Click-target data
──────────────────────────────

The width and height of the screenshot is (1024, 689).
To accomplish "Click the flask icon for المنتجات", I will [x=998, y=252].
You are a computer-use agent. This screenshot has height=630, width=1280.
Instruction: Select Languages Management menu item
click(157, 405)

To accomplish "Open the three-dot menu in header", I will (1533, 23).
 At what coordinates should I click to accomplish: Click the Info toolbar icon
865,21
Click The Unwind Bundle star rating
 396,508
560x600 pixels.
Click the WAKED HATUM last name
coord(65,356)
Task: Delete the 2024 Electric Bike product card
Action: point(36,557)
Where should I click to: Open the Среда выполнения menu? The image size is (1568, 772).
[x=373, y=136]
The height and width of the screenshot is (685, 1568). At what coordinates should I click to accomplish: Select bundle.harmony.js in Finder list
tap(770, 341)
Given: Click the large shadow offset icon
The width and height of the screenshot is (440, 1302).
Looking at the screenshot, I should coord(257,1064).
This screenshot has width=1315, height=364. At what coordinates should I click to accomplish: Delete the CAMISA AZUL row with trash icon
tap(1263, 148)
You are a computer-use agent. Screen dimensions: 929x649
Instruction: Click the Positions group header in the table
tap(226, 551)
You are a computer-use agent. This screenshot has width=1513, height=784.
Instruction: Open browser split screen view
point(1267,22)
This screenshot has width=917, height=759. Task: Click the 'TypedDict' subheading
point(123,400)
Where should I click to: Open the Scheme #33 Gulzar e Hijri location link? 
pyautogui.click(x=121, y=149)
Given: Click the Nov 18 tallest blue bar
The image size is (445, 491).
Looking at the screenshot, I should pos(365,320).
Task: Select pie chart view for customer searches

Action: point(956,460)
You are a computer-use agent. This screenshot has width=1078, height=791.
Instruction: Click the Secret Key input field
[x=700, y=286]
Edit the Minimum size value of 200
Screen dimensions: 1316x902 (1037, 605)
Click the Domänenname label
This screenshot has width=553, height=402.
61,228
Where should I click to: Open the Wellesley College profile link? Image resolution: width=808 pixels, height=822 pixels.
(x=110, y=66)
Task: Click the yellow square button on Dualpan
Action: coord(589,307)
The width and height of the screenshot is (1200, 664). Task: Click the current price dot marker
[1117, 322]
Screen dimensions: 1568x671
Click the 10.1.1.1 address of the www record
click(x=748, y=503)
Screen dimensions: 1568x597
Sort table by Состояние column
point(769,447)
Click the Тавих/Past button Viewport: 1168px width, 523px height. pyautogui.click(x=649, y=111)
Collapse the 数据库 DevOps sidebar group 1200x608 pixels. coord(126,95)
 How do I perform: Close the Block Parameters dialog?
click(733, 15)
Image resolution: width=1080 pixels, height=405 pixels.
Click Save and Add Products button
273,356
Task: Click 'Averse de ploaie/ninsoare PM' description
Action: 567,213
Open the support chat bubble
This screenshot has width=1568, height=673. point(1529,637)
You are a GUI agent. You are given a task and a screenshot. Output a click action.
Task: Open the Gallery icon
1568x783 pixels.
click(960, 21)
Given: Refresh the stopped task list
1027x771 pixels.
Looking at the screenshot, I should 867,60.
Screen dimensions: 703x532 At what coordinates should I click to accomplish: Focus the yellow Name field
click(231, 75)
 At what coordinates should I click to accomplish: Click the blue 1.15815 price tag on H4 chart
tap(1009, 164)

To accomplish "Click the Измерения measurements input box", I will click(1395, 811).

──────────────────────────────

**Exercise goal**
Reproduce all of the data above line for line, without changing a single character.

**Problem solution**
The width and height of the screenshot is (1024, 689).
To accomplish "Click the flask icon for المنتجات", I will [x=998, y=252].
You are a computer-use agent. This screenshot has height=630, width=1280.
Instruction: Select Languages Management menu item
click(157, 405)

To accomplish "Open the three-dot menu in header", I will (1533, 23).
 At what coordinates should I click to accomplish: Click the Info toolbar icon
865,21
Click The Unwind Bundle star rating
 396,508
560x600 pixels.
Click the WAKED HATUM last name
coord(65,356)
Task: Delete the 2024 Electric Bike product card
Action: point(36,557)
Where should I click to: Open the Среда выполнения menu? The image size is (1568, 772).
[x=373, y=136]
The height and width of the screenshot is (685, 1568). At what coordinates should I click to accomplish: Select bundle.harmony.js in Finder list
tap(770, 341)
Given: Click the large shadow offset icon
The width and height of the screenshot is (440, 1302).
Looking at the screenshot, I should coord(257,1064).
This screenshot has width=1315, height=364. At what coordinates should I click to accomplish: Delete the CAMISA AZUL row with trash icon
tap(1263, 148)
You are a computer-use agent. Screen dimensions: 929x649
Instruction: Click the Positions group header in the table
tap(226, 551)
You are a computer-use agent. This screenshot has width=1513, height=784.
Instruction: Open browser split screen view
point(1267,22)
This screenshot has width=917, height=759. Task: Click the 'TypedDict' subheading
point(123,400)
Where should I click to: Open the Scheme #33 Gulzar e Hijri location link? 
pyautogui.click(x=121, y=149)
Given: Click the Nov 18 tallest blue bar
The image size is (445, 491).
Looking at the screenshot, I should pos(365,320).
Task: Select pie chart view for customer searches

Action: point(956,460)
You are a computer-use agent. This screenshot has width=1078, height=791.
Instruction: Click the Secret Key input field
[x=700, y=286]
Edit the Minimum size value of 200
Screen dimensions: 1316x902 (1037, 605)
Click the Domänenname label
This screenshot has width=553, height=402.
61,228
Where should I click to: Open the Wellesley College profile link? Image resolution: width=808 pixels, height=822 pixels.
(x=110, y=66)
Task: Click the yellow square button on Dualpan
Action: coord(589,307)
The width and height of the screenshot is (1200, 664). Task: Click the current price dot marker
[1117, 322]
Screen dimensions: 1568x671
Click the 10.1.1.1 address of the www record
click(x=748, y=503)
Screen dimensions: 1568x597
Sort table by Состояние column
point(769,447)
Click the Тавих/Past button Viewport: 1168px width, 523px height. pyautogui.click(x=649, y=111)
Collapse the 数据库 DevOps sidebar group 1200x608 pixels. coord(126,95)
 How do I perform: Close the Block Parameters dialog?
click(733, 15)
Image resolution: width=1080 pixels, height=405 pixels.
Click Save and Add Products button
273,356
Task: Click 'Averse de ploaie/ninsoare PM' description
Action: 567,213
Open the support chat bubble
This screenshot has width=1568, height=673. point(1529,637)
You are a GUI agent. You are given a task and a screenshot. Output a click action.
Task: Open the Gallery icon
1568x783 pixels.
click(960, 21)
Given: Refresh the stopped task list
1027x771 pixels.
Looking at the screenshot, I should 867,60.
Screen dimensions: 703x532 At what coordinates should I click to accomplish: Focus the yellow Name field
click(231, 75)
 At what coordinates should I click to accomplish: Click the blue 1.15815 price tag on H4 chart
tap(1009, 164)

To accomplish "Click the Измерения measurements input box", I will click(1395, 811).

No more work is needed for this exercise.